Unter 183 Tagen zu bleiben, holt Sie nicht aus Deutschland heraus. Die unbeschränkte Steuerpflicht hängt an Paragraf 8 AO, der kein 183-Tage-Kriterium kennt: eine verfügbare Wohnung genügt. Der gewöhnliche Aufenthalt nach Paragraf 9 AO kommt mit sechs Monaten hinzu, als zweiter Weg hinein, nie als Ausweg.

Über 183 Tage zu gehen, kann Sie doppelt ansässig machen. Ein Doppelbesteuerungsabkommen mit Deutschland konnten wir nicht bestätigen, und ohne Abkommen greift keine Tie-Breaker-Regel.

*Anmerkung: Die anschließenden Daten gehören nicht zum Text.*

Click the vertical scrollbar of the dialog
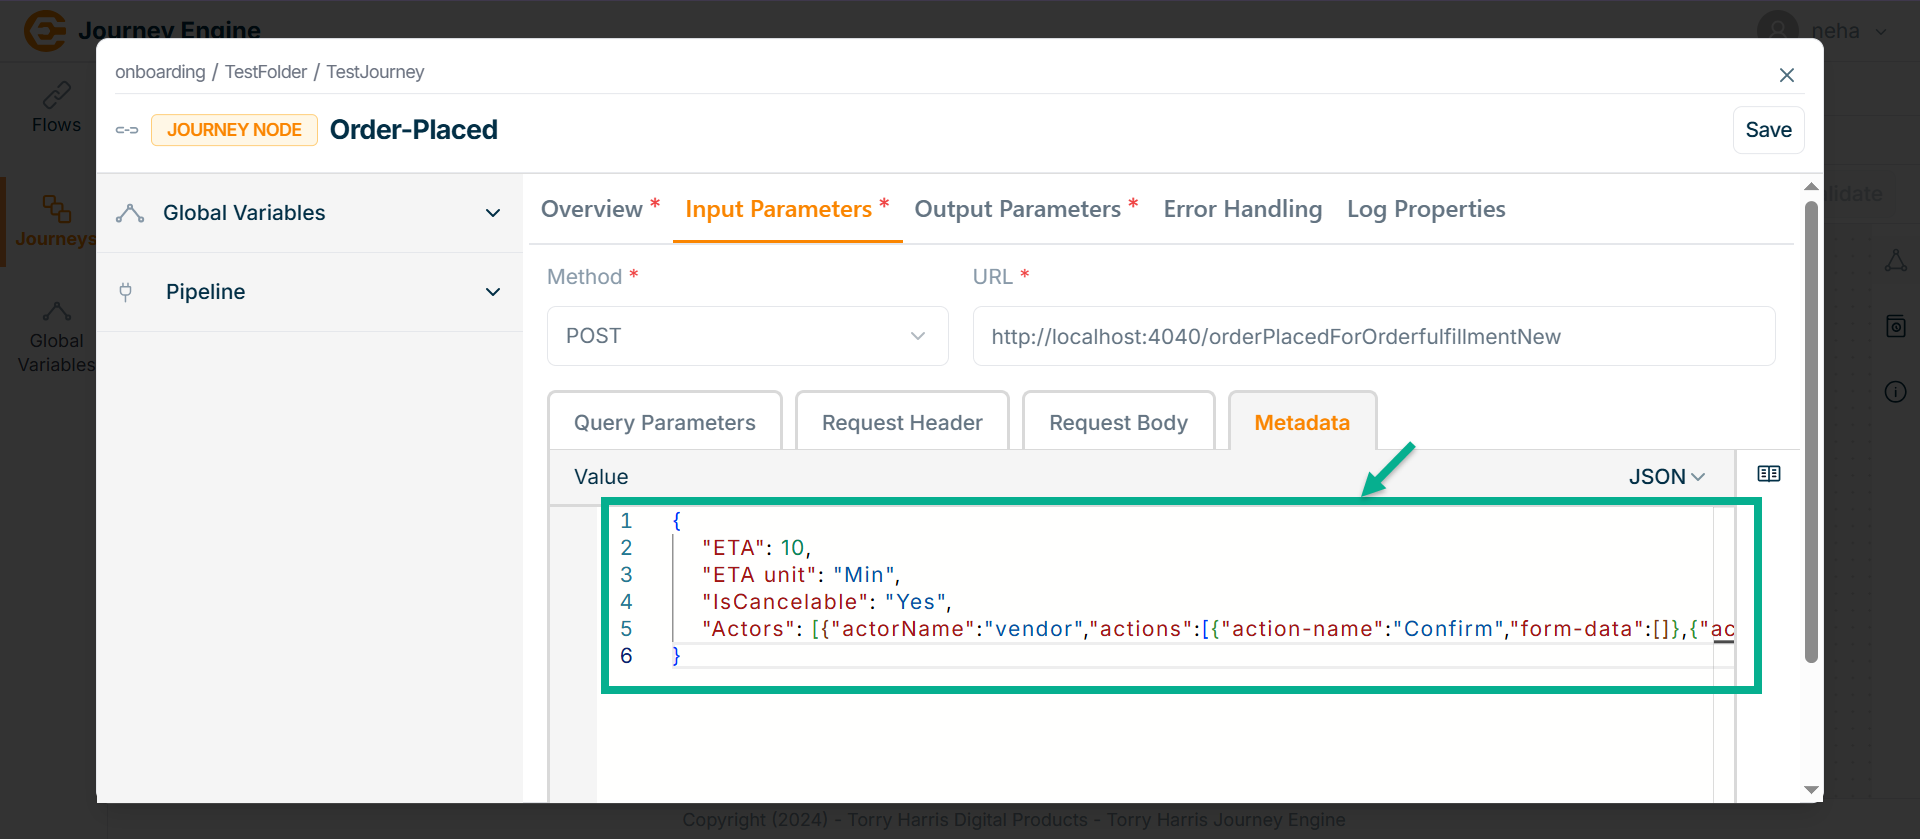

Die Hinzurechnungsbesteuerung greift hier nicht, denn sie setzt unter 15 % effektiver Belastung an und 35 % liegen weit darüber. Die Wegzugsbesteuerung bleibt: Beteiligungen ab 1 %, seit 2025 Fondsanteile ab 500.000 Euro Anschaffungskosten, und außerhalb von EU und EWR ohne die sieben zinslosen Jahresraten.

Für wen es nicht funktioniert

  • Für den Gutverdiener, der bleibt. Über der Schwelle zahlen Sie auf alles, bis 39 %.
  • Für den, der im Kalenderjahr zählt. Das Fenster sind zwölf Monate, und es wandert mit.
  • Für den, der die Wohnung in Deutschland behält. Unter 183 Tagen zu bleiben, beendet in Deutschland nichts.
  • Für den Riester-Sparer. Die Zulagen werden bei Wegzug aus EU und EWR zurückgefordert.
  • Für den Ruheständler. Kein Regime für ausländische Renten, und die gesetzliche Rente bleibt in Deutschland steuerpflichtig.

Wer bleiben will und rechnen muss, schaut auf Paraguay oder Uruguay, und der Vergleich stellt beide nebeneinander.

Quellen

DIAN, die kolumbianische Steuer- und Zollverwaltung, für Ansässigkeit und Sätze, das Außenministerium (Cancillería) für die Visa, PwC Tax Summaries zum Abgleich; Paragrafen 6 sowie 7 bis 14 AStG, Paragrafen 8 und 9 AO. Geprüft im August 2026.

Diese Seite informiert, sie berät nicht. Über Kolumbien entscheidet ein Kalender: zählen Sie zwölf Monate rückwärts statt ab Januar, bevor Sie über die Schwelle rutschen, wie es unsere Nutzungsbedingungen sagen.